The Secret Gardener slept.
The Garden pulled.
He stirred.
He felt it in his blood, the tug of his Garden Blue.
He bloomed.
The Garden from afar, tugging so hard, cooed.
He vined.
His lover true, reached across voids unviewed.
He sloughed his pod.
His lover had been true, rising above Dust to grace his view.
Emerge he must, emerge he did.
She floated below, his fecund pool, as he flew.
Uncoiling, he spread.
And so he fruited, content, smiling upon his Garden Blue.
The vessel that confined his body was open to the view of Home. This was a place of mind healing. Toward this end, the pale metal bulk of the walls, and the white linens of the bed were not thought to comprise a sufficient desire to thrive. The wonderworking hands of the Celestials had thus arranged for a view of that which could not be seen by the homeward eye. For, a panel of glass this large, through which to peer longingly at a life lost and hoped for again, could not be sustained against the remorseless stardust. Neither could the body have, standing before such a transparent panel, survived the radiance that is the unfiltered spark of life.

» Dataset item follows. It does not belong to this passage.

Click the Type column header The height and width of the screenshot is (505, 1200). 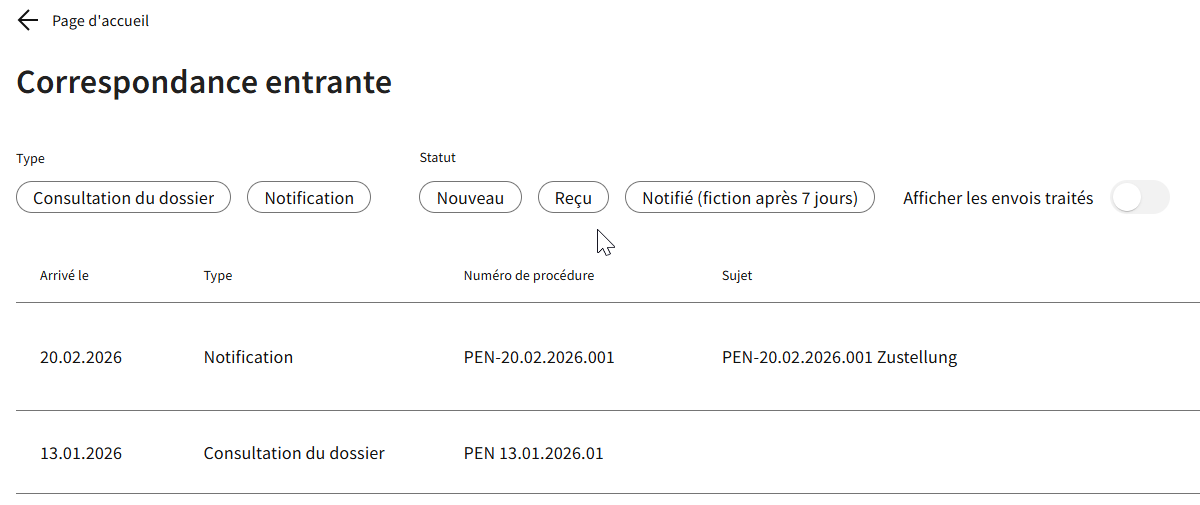(218, 276)
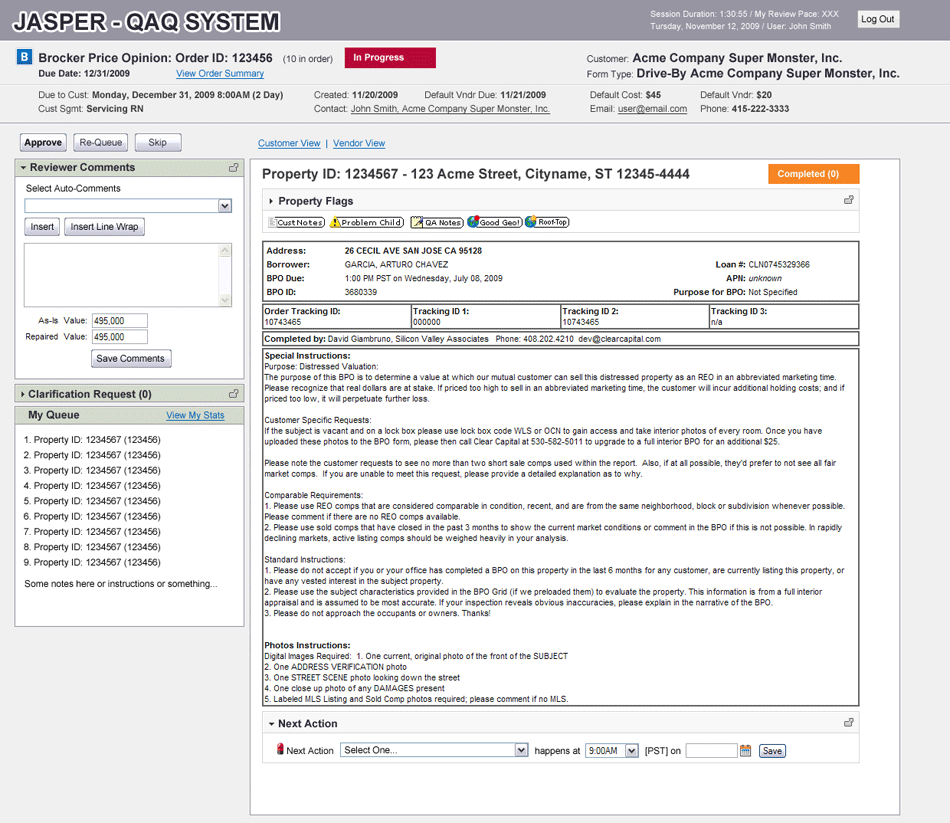
Task: Expand the Property Flags section
Action: click(270, 201)
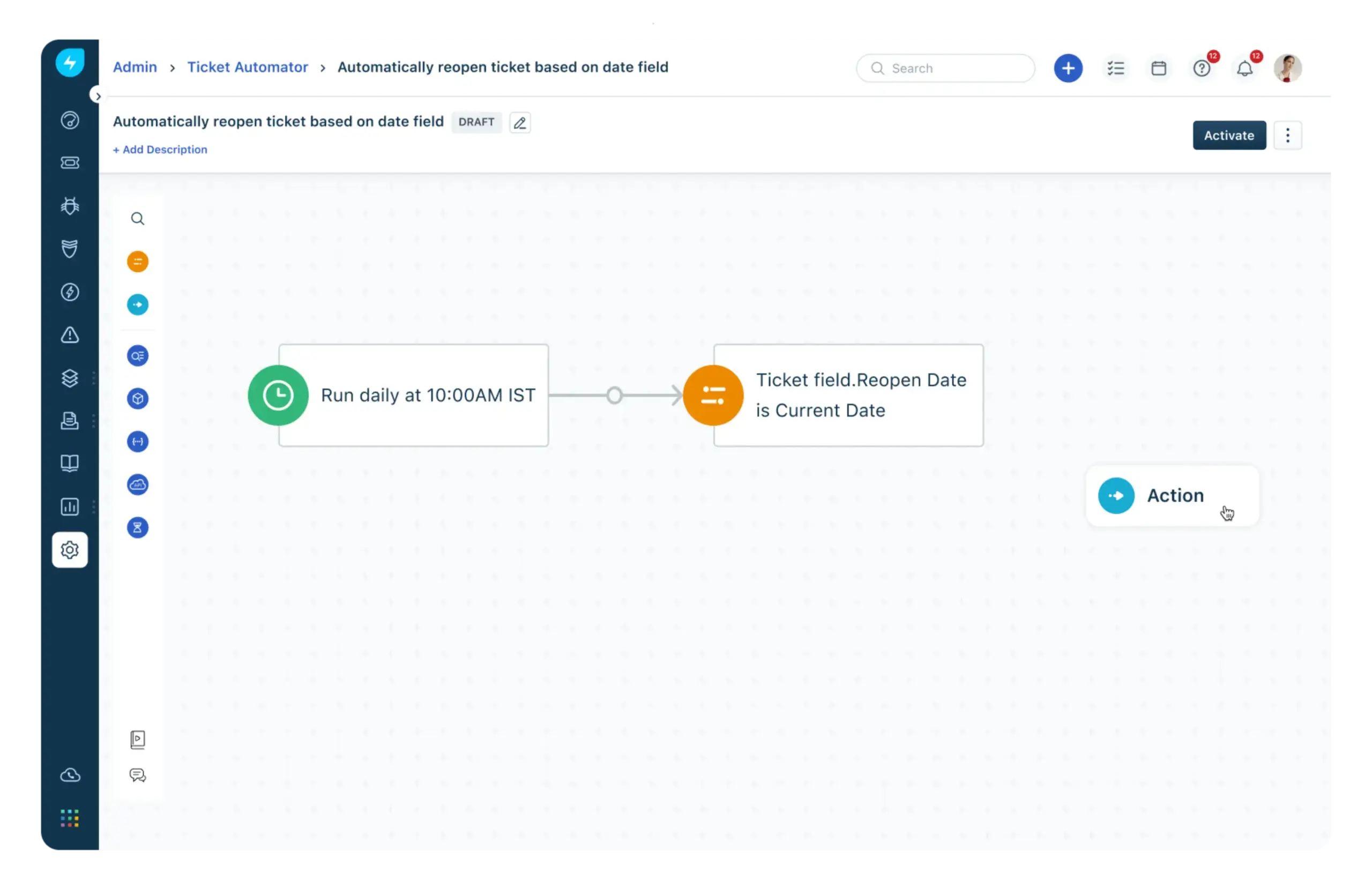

The Celestials had wanted him to see Home, wanted him to stand above his Garden Blue. He saw the heavy blue swirl of the ocean deep, beneath the wisp of the clouds so light. Against the white-striped blue, stood the first garden, rising sharp red beneath the angular land of sand, cracking open like a nut along the smoldering rift at its heart.
He was drawn like a plant toward the sun and stepped closer to the magic reflection provided by the Celestials for his home-loving eyes—eyes not big enough, not keen-seeing enough, to see any more than a cloud-obscured outline of his Garden True, where the clay-skin man and night-skin man had once teemed and now dwindled so few. His eyes watered, and enlarged, shedding superseded windows as he improved his being to fit the circumstance.
“Oh, Dust,
Above my Garden Blue,
I do spy.
“Oh, sky,
We see through—
So slippery, so sly.
“Trust they must—
Seek We true…
Why after why, after why?
“Oh my,
We be thirsty, you—
A drinky-drink plant above We Garden Blue.”
His Celestial caretakers had been alerted to the fact that their previously comatose subject was actively speaking, and had slipped his inadequate restraints. Behind him, in the containment array, he had left his husk; the shell that had once been the outward image of an innocent boy sweeping a wooden floor with a straw broom in wooden shoes, a boy who had been the shell to his nut, the boy who remained still—weeping deep down inside—as his feeding parts emerged from his freshly bloomed form, to drink of the gape-mouthed ones who stopped moving their feet when he turned to them with a smile to greet.
He could feel the filament that shuttered his eyes even as he thrilled to the expansion of his mouth, glittering in the perpetual night, here on Dust—betraying his lust.
He was the plant which must turn to face the sun and felt so very glad, that they were too startled to run.